Os olhos dele escurecem, e, por um segundo, penso que ele vai dizer a verdade. Mas um terceiro estrondo derruba a porta antes que ele possa falar.
Homens armados entram, dois deles com a frieza calculada de quem já matou antes. O terceiro... não é humano. Os olhos dele brilham com uma luz amarela, e um sorriso largo revela dentes afiados demais.
O caos começa.
Ronan dispara primeiro, um tiro seco que ricocheteia no metal. Caelan some das sombras e reaparece atrás de um dos caçadores, como um fantasma letal. Dorian me empurra para trás, o corpo dele virando uma barreira entre mim e a violência.
E é aí que acontece.
A mesma onda quente que senti no beco volta, mais forte, mais brutal. Meu corpo inteiro queima, como se a pele estivesse tentando rasgar por dentro. O uivo que ecoa lá fora agora está dentro de mim, rasgando minha garganta em silêncio.

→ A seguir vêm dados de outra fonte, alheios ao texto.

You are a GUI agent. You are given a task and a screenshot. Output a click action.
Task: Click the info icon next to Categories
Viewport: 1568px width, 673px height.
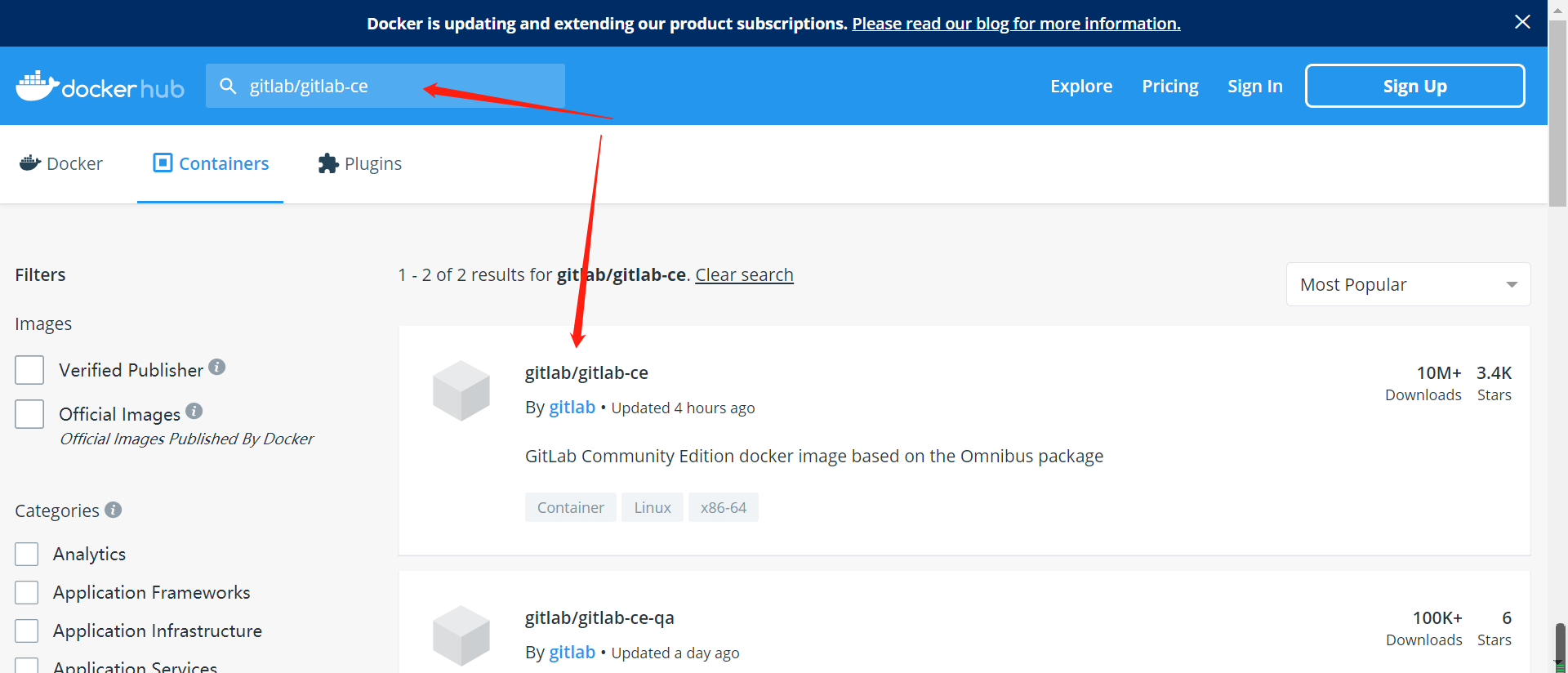tap(114, 510)
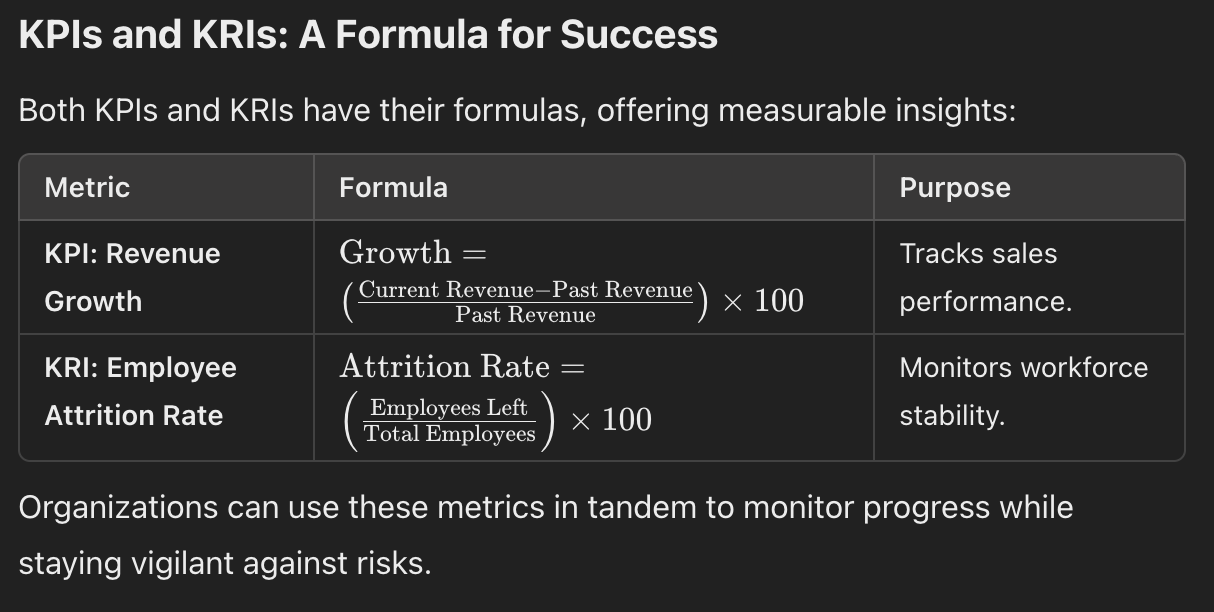Click the "KPI: Revenue Growth" metric cell
This screenshot has height=612, width=1214.
click(x=132, y=277)
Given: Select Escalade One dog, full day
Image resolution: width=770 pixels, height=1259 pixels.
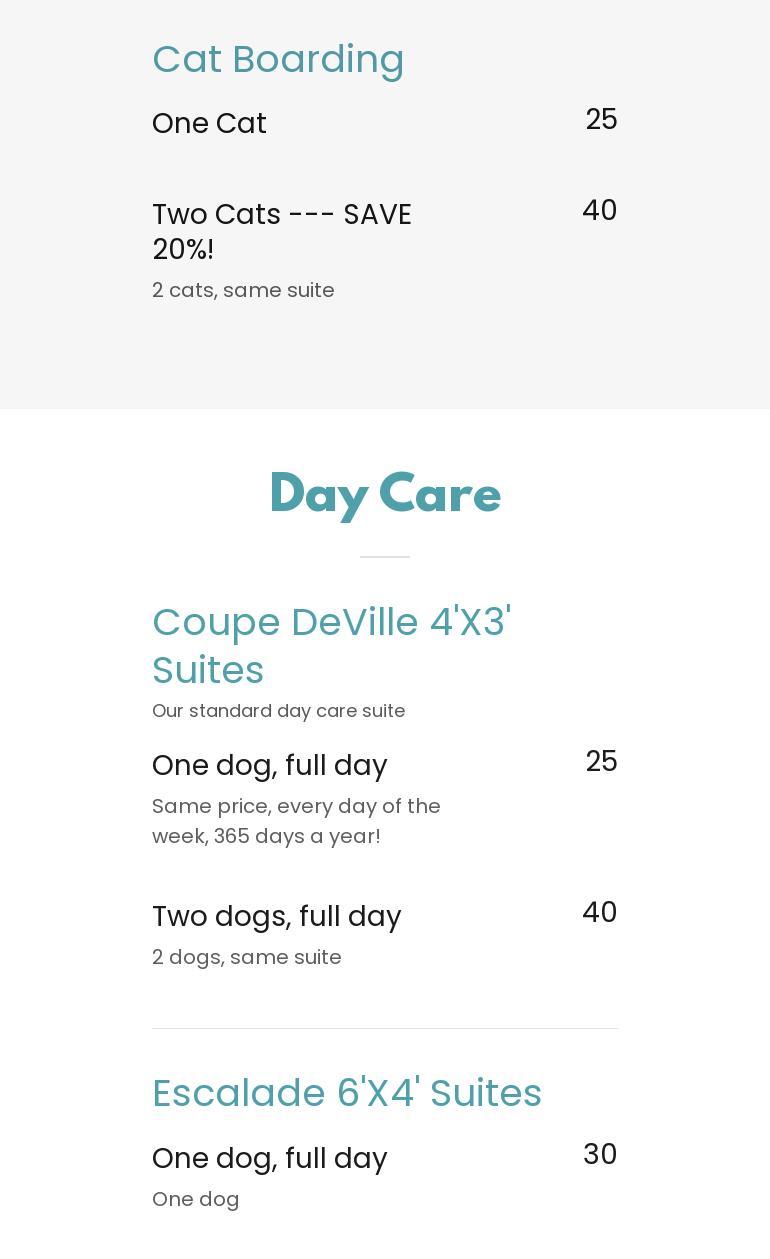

Dorian percebe. Eu vejo no olhar dele quando se vira para mim, no meio do caos. Ele sabe.
— Respira, Selene. — Ele se aproxima, o mundo inteiro desmoronando ao redor. — Deixa vir.
Eu não sei como. Não sei o que ele quer dizer. Mas, quando fecho os olhos, sinto.
Sinto o cheiro de sangue, de pólvora, de medo. Sinto cada batida de coração naquele lugar. E sinto o meu... mais forte, mais rápido, mais vivo do que nunca.
Quando abro os olhos, o mundo é outro.
E Dorian está lá, perto demais, os olhos escuros como a noite.
— Isso — ele sussurra, quase orgulhoso. — Acordou.
E, no fundo da sala, um dos caçadores cai, com um rugido que não é humano.
Eu tremo. Não de medo. Mas de algo que não tenho coragem de nomear.